Bobbitt envisions how his work with intersect with that of Anderson and the effects of the Racial Equity Plan in five years.
“I hope to see that we are investing more in BIPOC communities,” said Bobbitt, “in terms of organization and individuals. I also hope that it will give us a chance to look at our granting process, by making sure that organizations that don’t have large fundraising departments can get funding from the state.
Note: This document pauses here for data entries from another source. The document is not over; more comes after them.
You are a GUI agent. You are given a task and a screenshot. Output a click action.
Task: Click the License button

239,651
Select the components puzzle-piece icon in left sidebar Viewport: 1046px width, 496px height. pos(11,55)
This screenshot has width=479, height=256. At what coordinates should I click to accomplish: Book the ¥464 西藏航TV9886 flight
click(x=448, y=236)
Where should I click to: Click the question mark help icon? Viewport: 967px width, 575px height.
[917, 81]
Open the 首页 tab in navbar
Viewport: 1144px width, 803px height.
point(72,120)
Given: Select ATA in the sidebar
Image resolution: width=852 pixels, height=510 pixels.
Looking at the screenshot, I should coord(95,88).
“We are making sure,” he went on, “that internally we have voices from BIPOC people on all decisions making to ensure that we have equal representation of the staff, the panel, and working groups and task forces. The more you work to take care of people who need it the most, the more everyone benefits.”
Bobbitt truly believes in the science which points to the psychological ways that art can help young children do better in school, and how art helps to encourage community engagement.
Bobbitt allowed himself to broaden the scope of his vision for a moment, gazing into a possible future, “The benefits of the exposure to art are endless,” he stated,” as artists are experts at using their imagination to see the world differently. So, we can imagine what the world looks like without racism, without COVID and imagining what the world would look like with a really strong democracy to back up our workforce, so that we can make the state diverse and the best in every aspect.”